Everyone persuades their friends, family, and coworkers at least to some degree. I think we have manipulated others simply by the way we state our opinions. More specifically, we tend to state our opinions as if they were facts, which sometimes convinces others that we are in the right even when we’re not.
There are three ways of stating opinions: as if they are facts, as demands, and as preferences. Each method has advantages and disadvantages that we rarely think about. By understanding the distinction, we can consciously choose how to phrase our opinions (also known as value statements). Otherwise, we subconsciously state our opinions however they come to mind, which may lead to unintentional manipulation of our loved ones–and ourselves.
The first way of stating opinions is as if they were a fact. Out of the three methods, Americans use this one the most.
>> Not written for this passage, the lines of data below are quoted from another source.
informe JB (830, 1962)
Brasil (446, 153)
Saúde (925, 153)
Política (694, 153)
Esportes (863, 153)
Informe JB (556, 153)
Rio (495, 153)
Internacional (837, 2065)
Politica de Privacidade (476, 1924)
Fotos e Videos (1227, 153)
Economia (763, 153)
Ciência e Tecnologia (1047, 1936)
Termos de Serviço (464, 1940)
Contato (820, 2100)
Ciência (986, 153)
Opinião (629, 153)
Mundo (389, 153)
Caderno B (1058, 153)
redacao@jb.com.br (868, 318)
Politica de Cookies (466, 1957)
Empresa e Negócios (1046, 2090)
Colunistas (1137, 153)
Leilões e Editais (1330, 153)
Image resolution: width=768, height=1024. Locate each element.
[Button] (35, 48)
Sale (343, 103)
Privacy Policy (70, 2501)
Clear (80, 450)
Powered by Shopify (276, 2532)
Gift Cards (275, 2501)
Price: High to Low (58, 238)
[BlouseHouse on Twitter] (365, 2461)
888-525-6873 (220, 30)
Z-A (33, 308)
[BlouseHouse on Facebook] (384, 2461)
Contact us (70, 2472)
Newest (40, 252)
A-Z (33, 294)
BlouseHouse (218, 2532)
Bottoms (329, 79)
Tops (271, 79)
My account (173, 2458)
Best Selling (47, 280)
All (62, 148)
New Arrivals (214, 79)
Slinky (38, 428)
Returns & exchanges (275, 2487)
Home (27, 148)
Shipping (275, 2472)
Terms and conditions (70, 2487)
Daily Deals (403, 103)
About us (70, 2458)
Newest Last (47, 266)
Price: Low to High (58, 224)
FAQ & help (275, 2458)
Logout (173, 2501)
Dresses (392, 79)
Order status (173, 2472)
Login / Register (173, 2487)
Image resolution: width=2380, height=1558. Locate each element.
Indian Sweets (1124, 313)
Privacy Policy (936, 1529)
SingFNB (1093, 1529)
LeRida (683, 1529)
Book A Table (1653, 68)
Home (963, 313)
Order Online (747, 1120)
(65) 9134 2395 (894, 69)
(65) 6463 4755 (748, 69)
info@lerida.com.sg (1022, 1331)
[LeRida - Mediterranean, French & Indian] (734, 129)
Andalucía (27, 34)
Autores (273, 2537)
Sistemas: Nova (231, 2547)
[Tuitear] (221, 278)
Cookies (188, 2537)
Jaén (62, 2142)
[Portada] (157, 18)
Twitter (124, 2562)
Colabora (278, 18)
The following sentences highlight a few examples:
- “Roller coasters are fun.”
- “Bob’s Car Wash is the best in town.”
- “This project is easy.”
Compare these to a few statements that actually are facts:
- “Alice likes roller coasters.”
- “90% of customers would recommend Bob’s Car Wash to a friend.”
- “This project is due in two weeks.”
There are several consequences of stating opinions as if they are facts. Most importantly, stating opinions as if they are facts can trick people into believing that your opinion is a provable fact. This can also unintentionally reinforce our own beliefs. If the listener doesn’t realize the distinction, they might think your statement is actually a fact.
In addition, stating opinions as if they are facts does not imply equality between the parties in the conversation, nor does it encourage compromise. It might make the speaker sound more confident, but anyone who notices that the statement is an opinion won’t be convinced.